Directions
Omitting every picture, output the records below exactly, please.

Material to process START

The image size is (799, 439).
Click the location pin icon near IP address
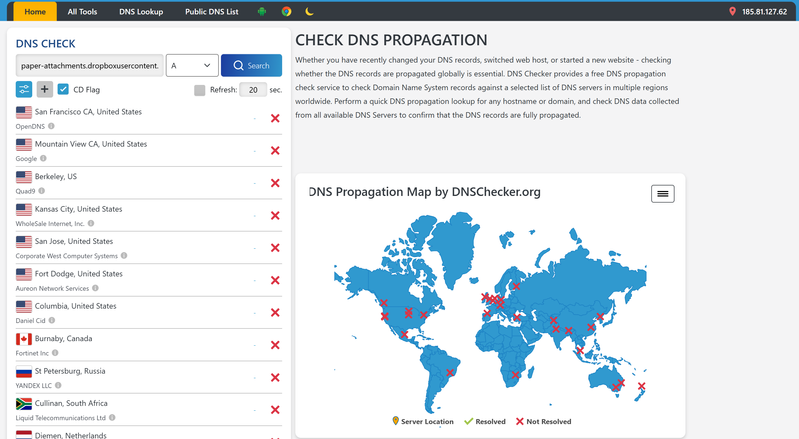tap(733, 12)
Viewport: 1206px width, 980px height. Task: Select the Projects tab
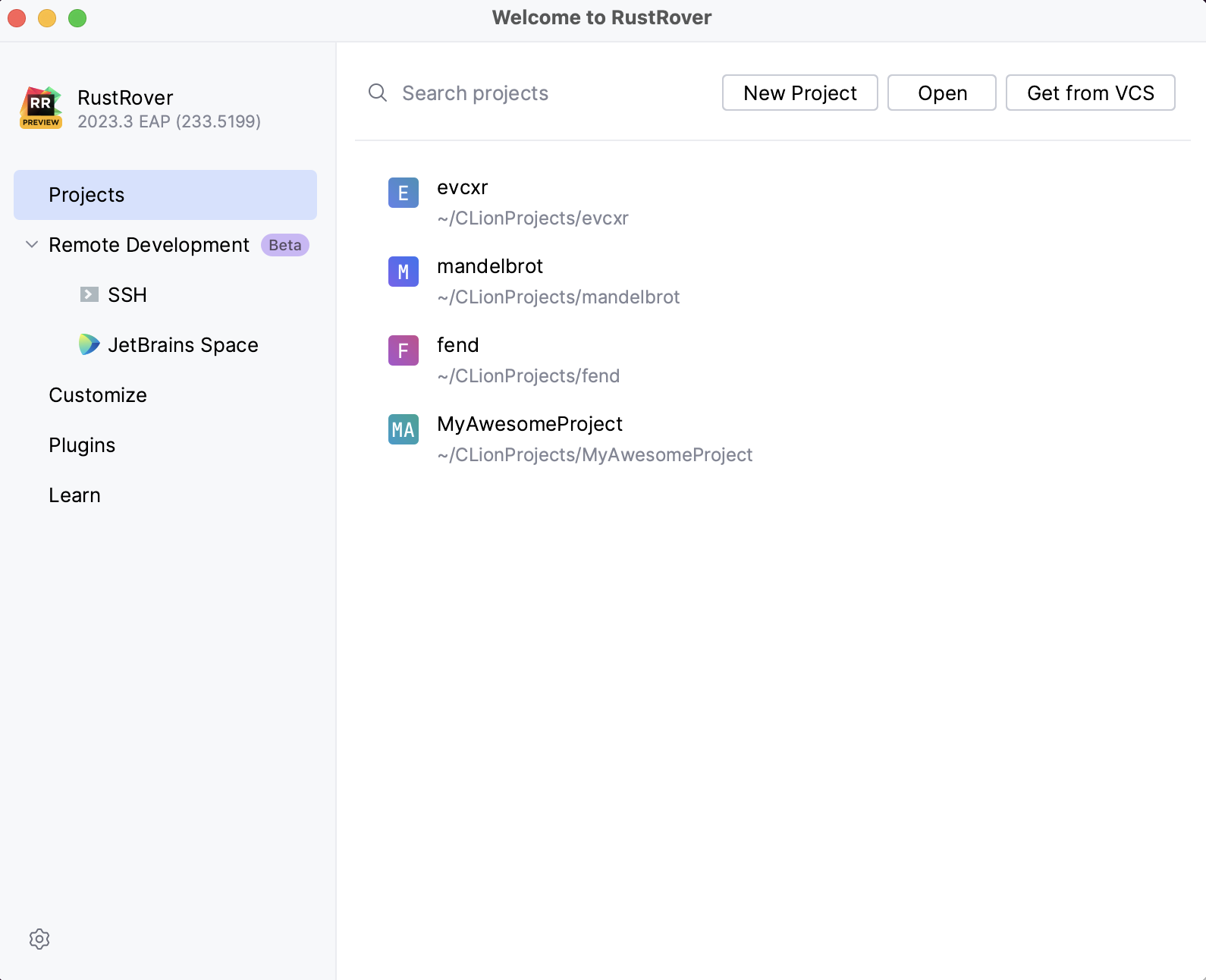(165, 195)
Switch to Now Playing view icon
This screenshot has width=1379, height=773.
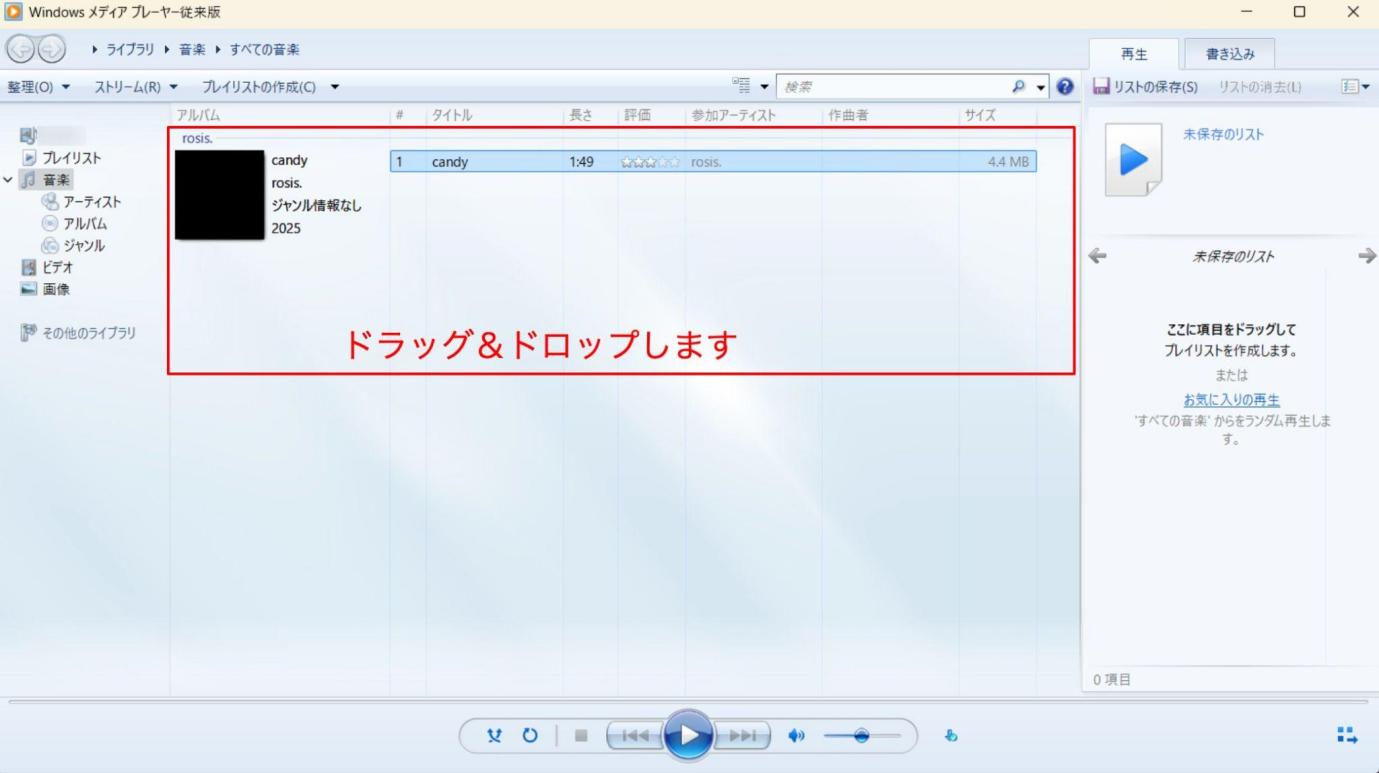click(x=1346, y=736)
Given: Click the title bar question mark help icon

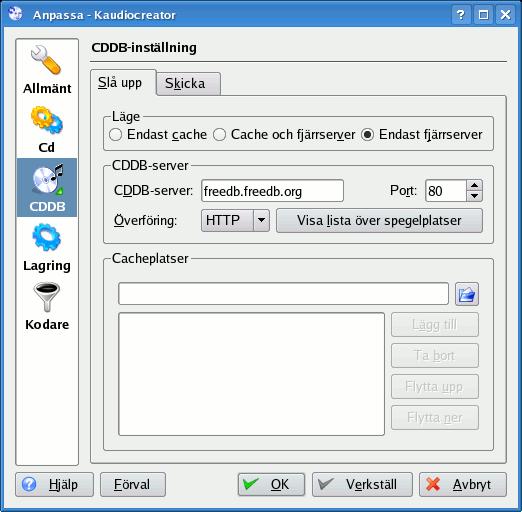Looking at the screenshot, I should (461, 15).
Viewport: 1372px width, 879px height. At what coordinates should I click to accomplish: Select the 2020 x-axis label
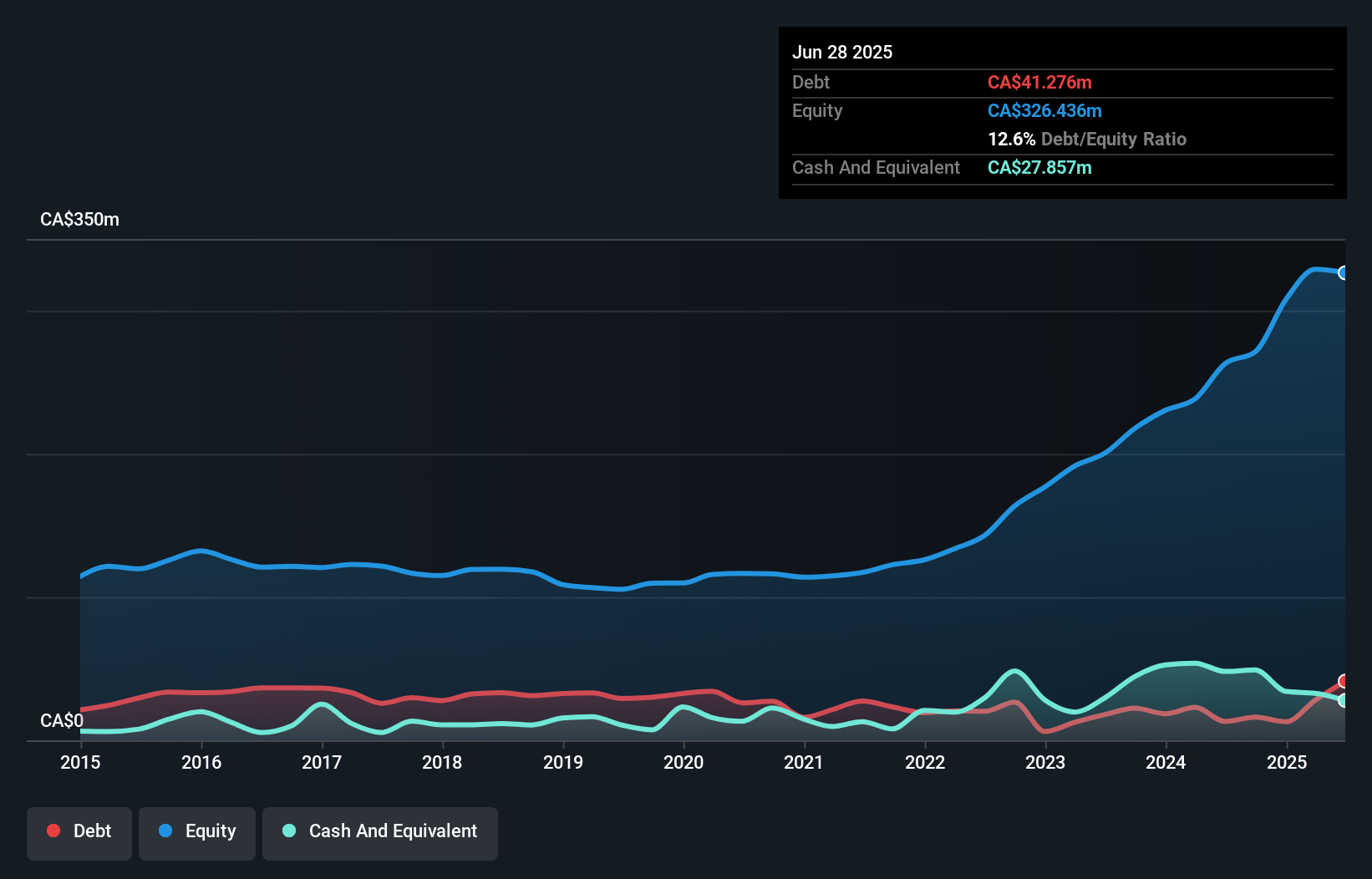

Material to process END

Reply
The image size is (799, 439).
Click the location pin icon near IP address
tap(733, 12)
Viewport: 1206px width, 980px height. Task: Select the Projects tab
(165, 195)
Switch to Now Playing view icon
This screenshot has width=1379, height=773.
click(x=1346, y=736)
Given: Click the title bar question mark help icon

Looking at the screenshot, I should (461, 15).
Viewport: 1372px width, 879px height. At what coordinates should I click to accomplish: Select the 2020 x-axis label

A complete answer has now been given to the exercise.